Event是Flume传输数据的基本单位,也是事务的基本单位,在文本文件中,通常一行记录就是一个Event。Event包含header和body。

  • header类型为Map<String,String>,里面可以存储一些属性信息,方便后面使用,我们可以在Source中给每一条数据的header中增加key-value,在Channel和Sink中使用header中的值
  • body是采集到的那一行记录的原始内容
1.2、Source Interceptors

常见的Source Interceptors类型:

  1. Timestamp Interceptor

    向event中的header里面添加timestamp时间戳信息

  2. Host Interceptor

    向event中的header里面添加host属性,host的值为当前机器的主机名或者ip

  3. Search And Replace Interceptor

    根据指定的规则查询Event中body里面的数据,然后进行替换,这个拦截器会修改event中body的值,也就是会修改原始采集到的数据内容

  4. Static Interceptor

    向event中的header里面添加固定的key和value

  5. Regex Extractor Interceotor

    根据指定的规则从event中的body里面抽取数据,生成key和value,再把key和value添加到header中

  6. ...

二、案例

对采集到的数据按天按类型分目录存储。

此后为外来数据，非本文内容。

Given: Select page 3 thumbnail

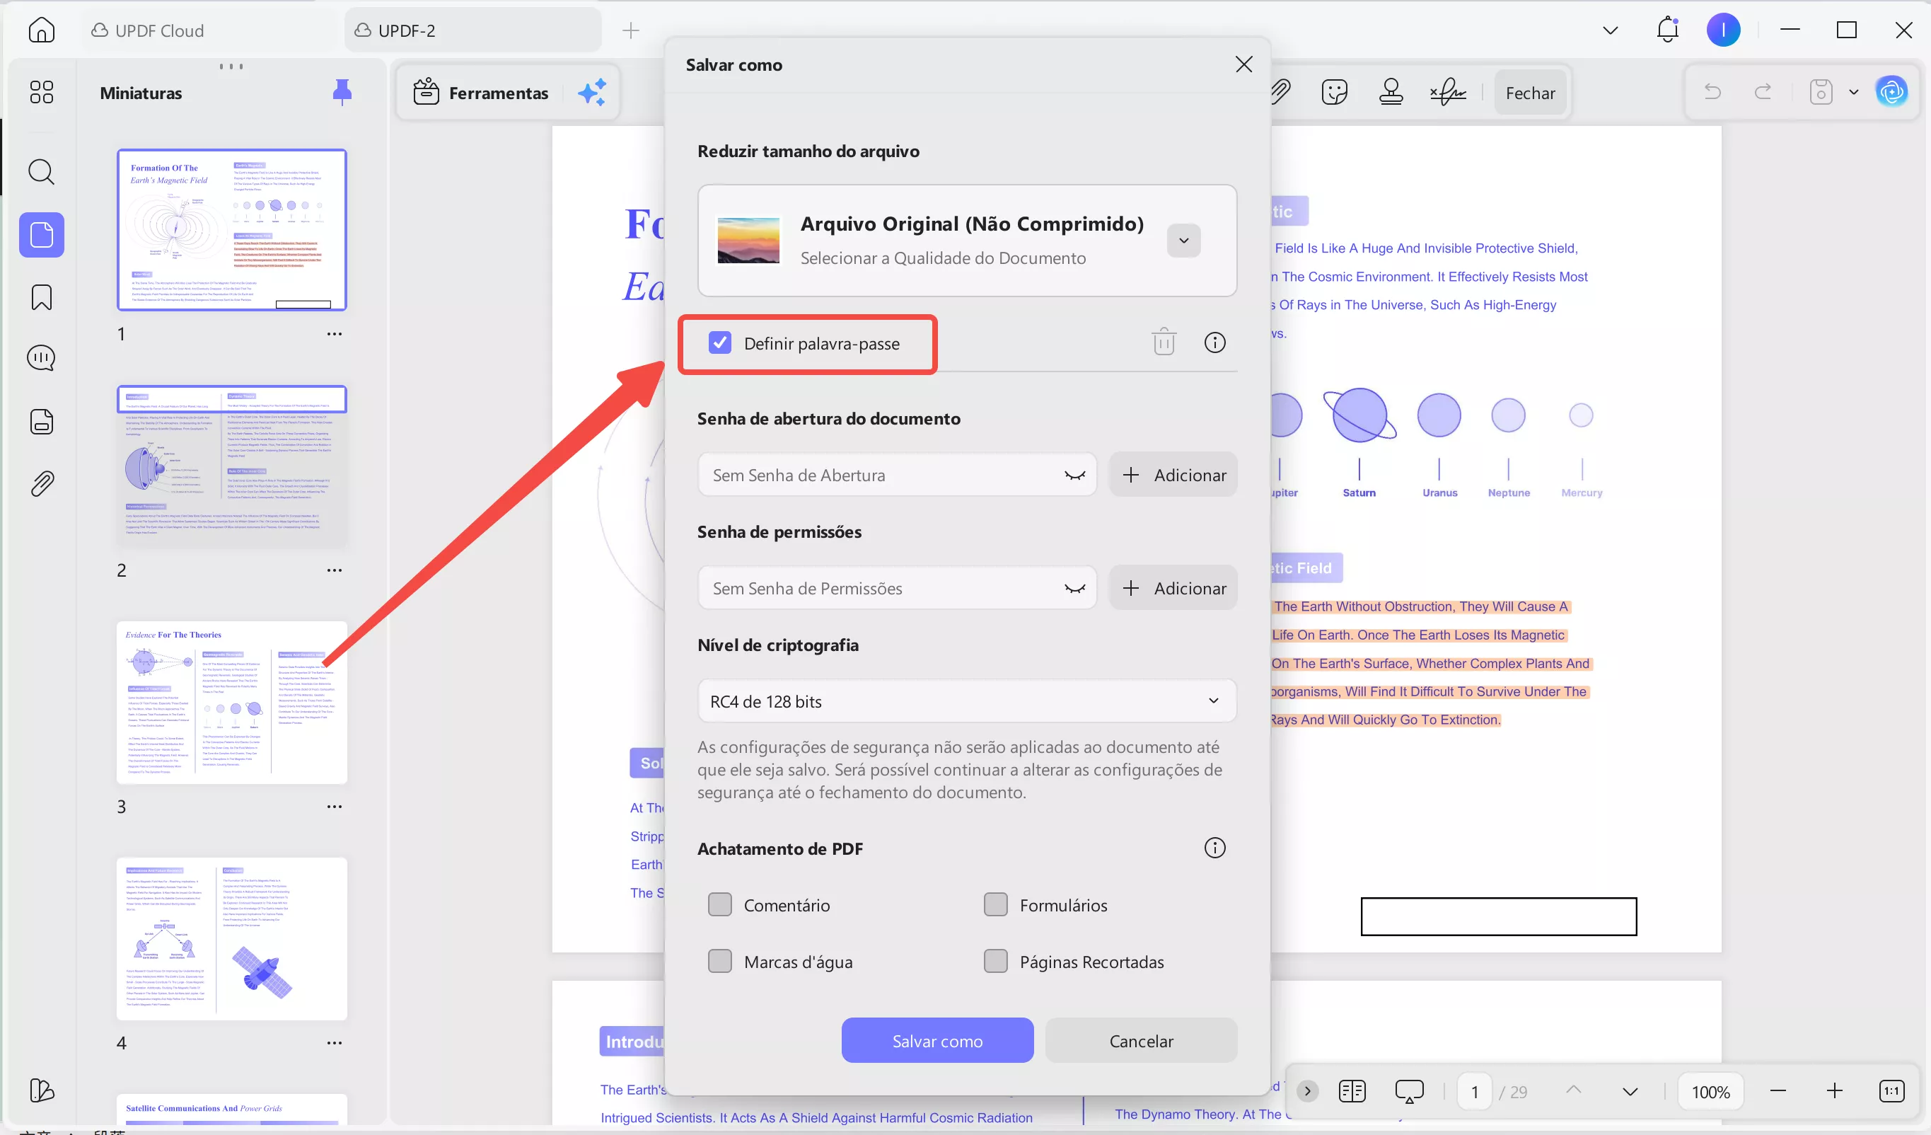Looking at the screenshot, I should point(231,702).
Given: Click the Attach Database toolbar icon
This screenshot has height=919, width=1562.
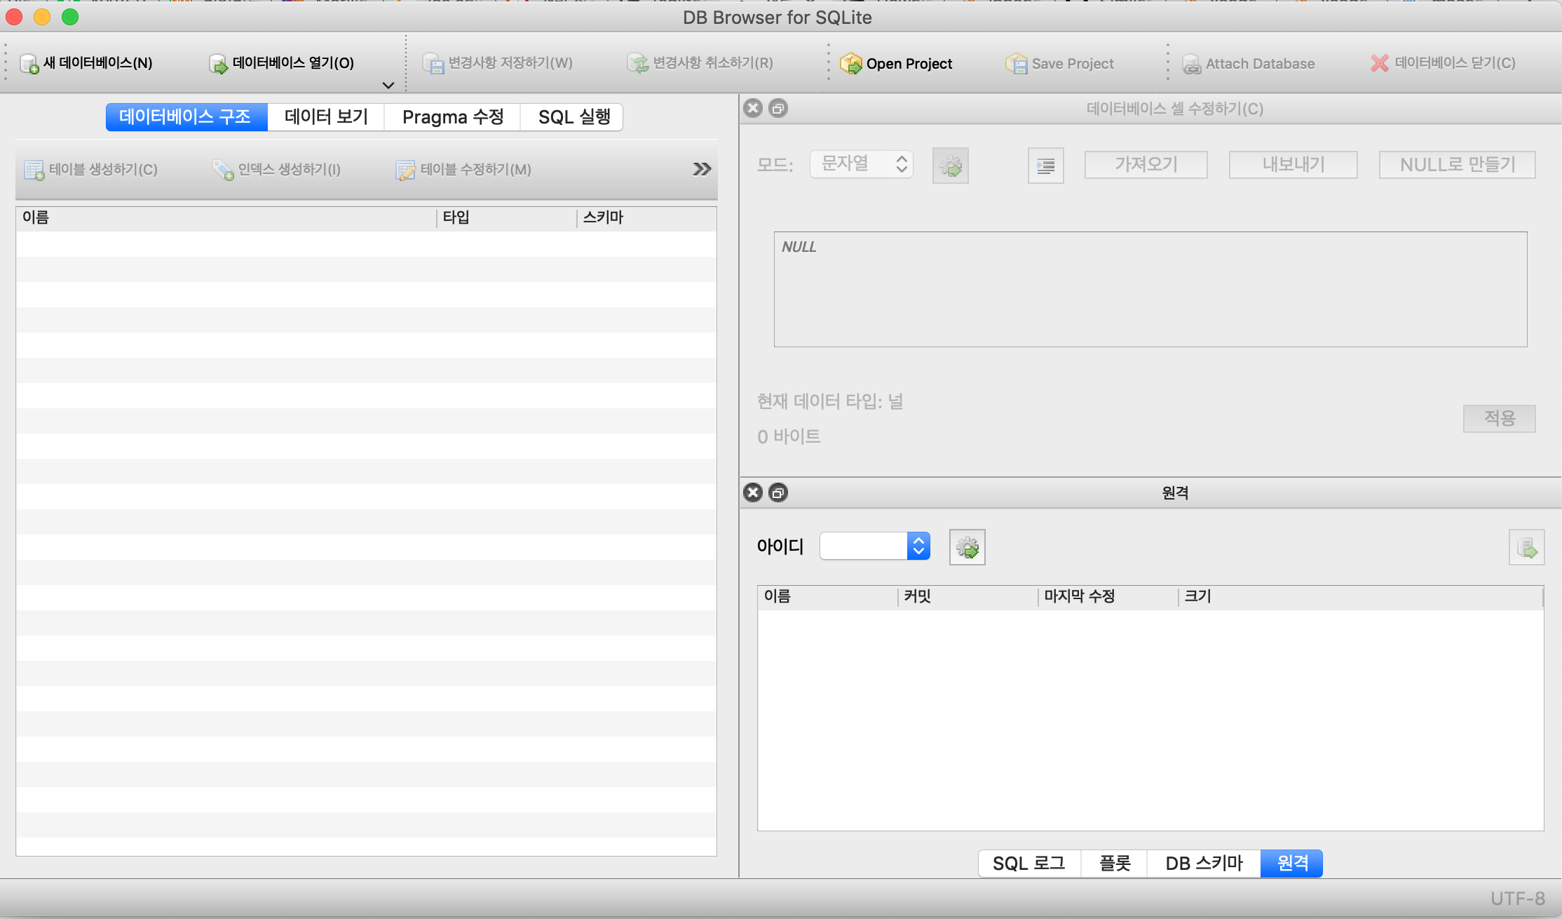Looking at the screenshot, I should (x=1191, y=65).
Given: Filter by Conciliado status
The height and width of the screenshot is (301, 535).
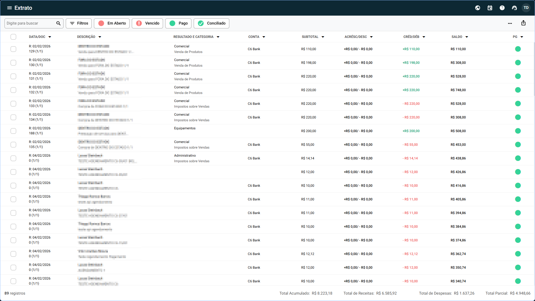Looking at the screenshot, I should pos(211,23).
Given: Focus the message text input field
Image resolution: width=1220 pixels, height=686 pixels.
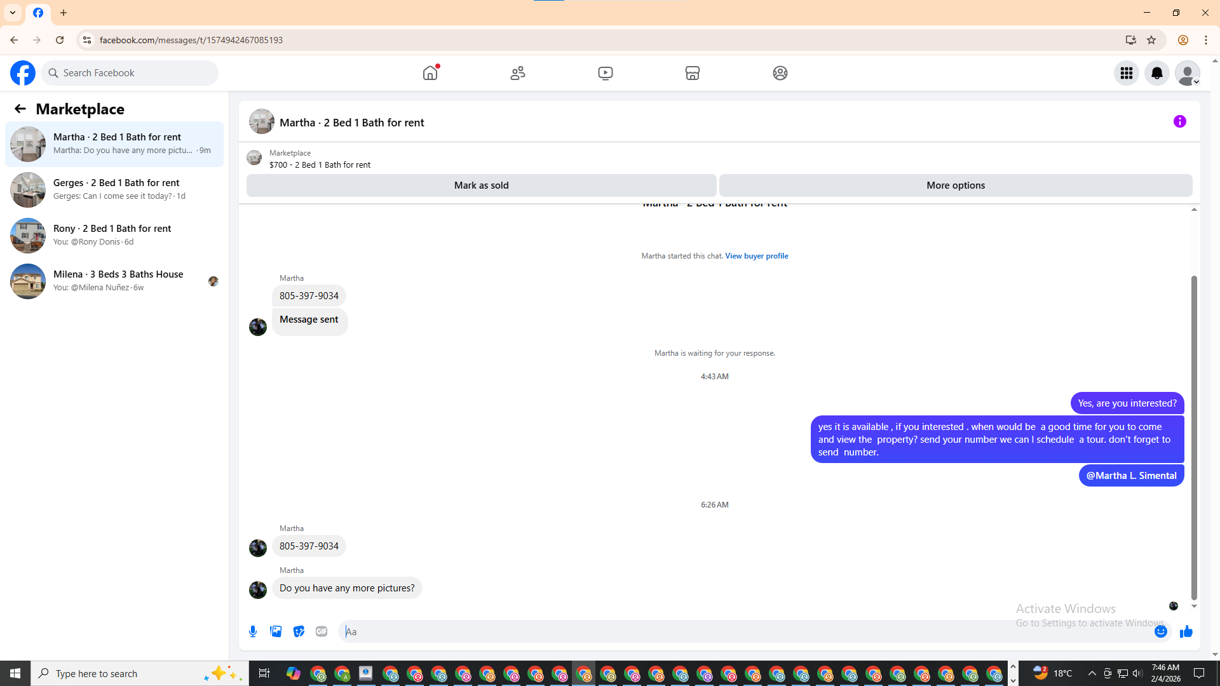Looking at the screenshot, I should pos(743,631).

比如直播网站运行的时候,产生的日志数据,希望把这些数据采集到hdfs进行存储,并且安装类型数据进行分目录存储,视频数据放一块、用户数据放一块、礼物数据放一块。

针对这个需求配置agent的话,source使用基于文件的execsource、channel使用基于文件的channel、数据希望保持完整性和准确性,sink使用hdfssink。但是hdfs的path不能写死,首先按照天就是需要动态获取日期,然后是因为不同类型的数据要存储到不同的目录中,也就是路径的path路径中肯定要有变量,除了日期变量还要有数据类型变量。

此时的flume的config如下:

官网的exec-source文档地址:flume.apache.org/releases/co…

官网的file-channel文档地址:flume.apache.org/releases/co…

官网的search and replace文档地址:flume.apache.org/releases/co…

官网的regex-filtering-interceptor文档地址:flume.apache.org/releases/co…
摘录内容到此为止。